Cozy Fall Recipes I’ve Been Loving
I’ve never posted my recipes on the blog before, but it’s something I get asked about quite a bit. Since we’re transitioning into Fall, I thought it would be the perfect time to share a few of my favorite cozy recipes. They’re simple, healthy, and full of flavor—perfect for crisp mornings or evenings when you just want something nourishing and satisfying.
Breakfast
Pumpkin Protein Smoothie
You already know I love my smoothies—and I’m very particular about the ratio of ingredients. I want them to be protein-rich, filling, and low in unnecessary sugars or fats (aka the things smoothie shops often overdo). This one is creamy, cozy, and surprisingly healthy.
Ingredients:
1 cup ice
1 scoop vanilla protein powder
1 tbsp flax seeds
1 tbsp date spread or 1–2 pitted dates (depending on size)
2 tbsp pumpkin purée
Pumpkin pie spice, to taste
⅔ banana
1 cup almond milk
Directions: Blend until smooth and enjoy!
Overnight Oats
This is one of my go-to’s for busy mornings. It’s easy, customizable, and tastes like something you’d get at Erewhon if you use yogurt.
Ingredients:
⅓ cup oats
1 tbsp chia seeds
1 tbsp maple syrup (or to taste)
1 big scoop Siggi’s vanilla skyr (or yogurt of choice)
⅓ cup almond milk
Directions:
Mix all ingredients in a container or jar.
Cover and let sit overnight in the fridge.
In the morning, stir in a splash of almond milk until you reach your desired consistency.
Top with berries, nut butter, granola, or anything you love!
Lunch & Dinner
Thai Chickpea Curry
This is hands-down my favorite thing to make at home. It’s comforting, flavorful, and packed with anti-inflammatory ingredients like turmeric and ginger. It’s also a lifesaver if you’re starting to feel under the weather.
Ingredients & Directions:
Heat 1–2 tbsp sesame oil in a large pot.
Add in your veggies of choice (I usually use half a bag of Whole Foods frozen stir-fry veggies for convenience).
Stir in 1 tbsp each of minced garlic and ginger.
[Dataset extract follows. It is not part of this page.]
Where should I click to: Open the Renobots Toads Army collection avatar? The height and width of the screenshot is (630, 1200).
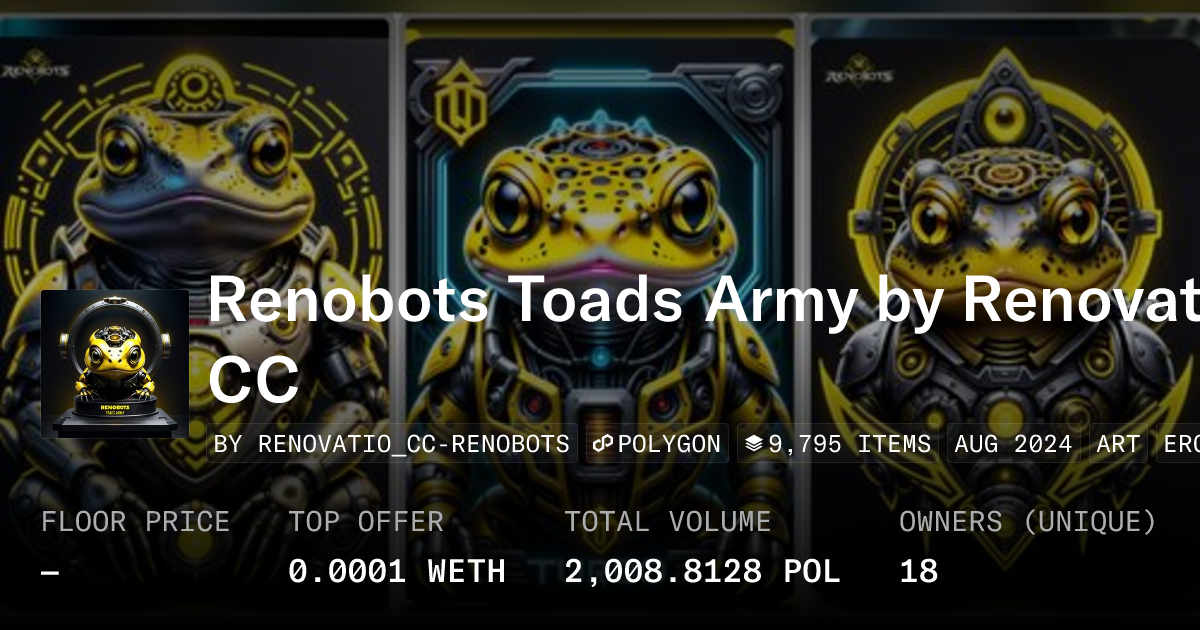point(115,364)
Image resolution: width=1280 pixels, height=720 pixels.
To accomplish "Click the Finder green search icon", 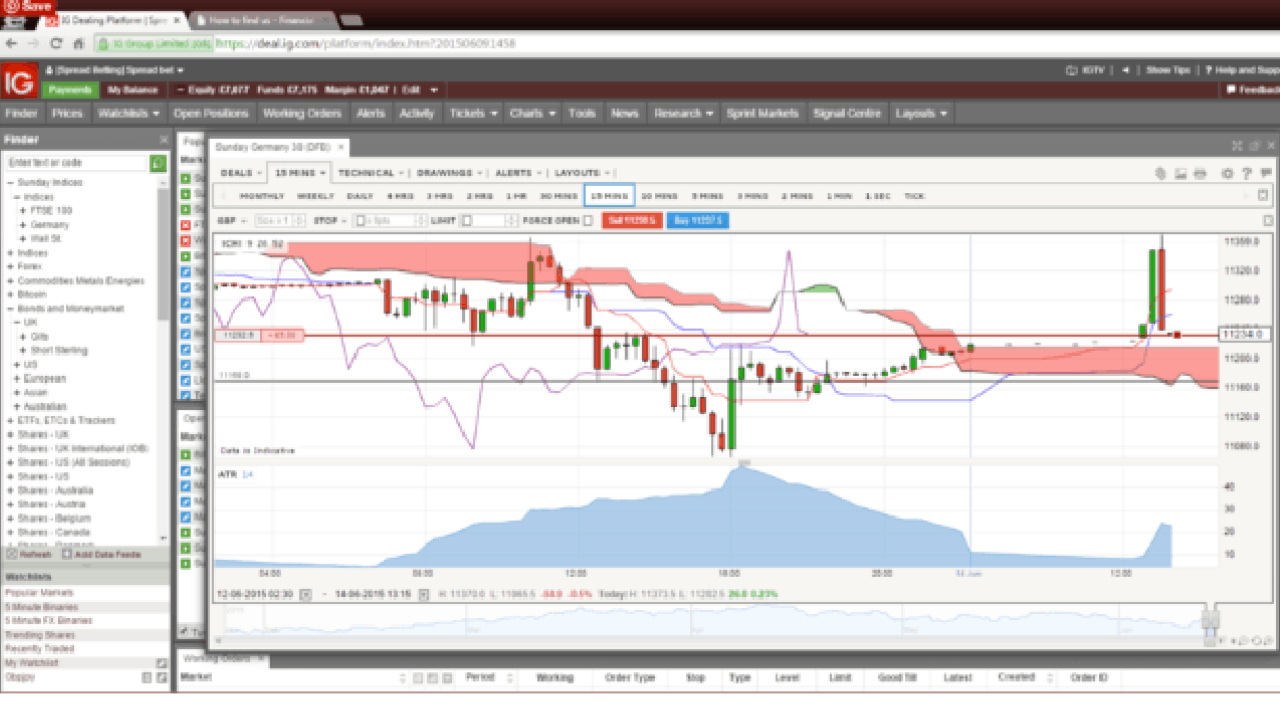I will pos(158,163).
Cook gently—don’t let them burn.
Add 2 cans of drained and rinsed chickpeas.
Mix in 1–2 tbsp curry paste (yellow, red, or green—your choice, but note it can be spicy!).
Pour in 2 cans unsweetened full-fat coconut milk.
Season with curry powder, garlic powder, ginger powder (optional), lime juice (1–2 limes), a splash of soy sauce, oyster sauce (optional), and a touch of maple syrup.
Taste, adjust seasonings as needed, and let it simmer.
Serve warm over rice.
Sausage, Quinoa & Veggies
This is my “I’m starving and need to eat ASAP” meal. It’s quick, filling, and surprisingly delicious for how little effort it takes.
Ingredients & Directions:
Slice 4 sausage links. Heat 1–2 tbsp olive oil in a pan and sauté the sausage until browned.
Add in frozen veggies (half or full bag). Cook until heated through.
Stir in 1 jar of pasta sauce. Season with garlic powder and salt if needed. Let simmer.
Meanwhile, cook 1 cup quinoa: rinse thoroughly, add to a small pot with 1 cup water, bring to a boil, then cover and simmer until water is absorbed.
Serve the sausage + veggie mix over the quinoa.
These are some of my favorites to keep on rotation when I want something cozy, quick, and satisfying. Let me know if you try any of them—I’d love to hear how you make them your own!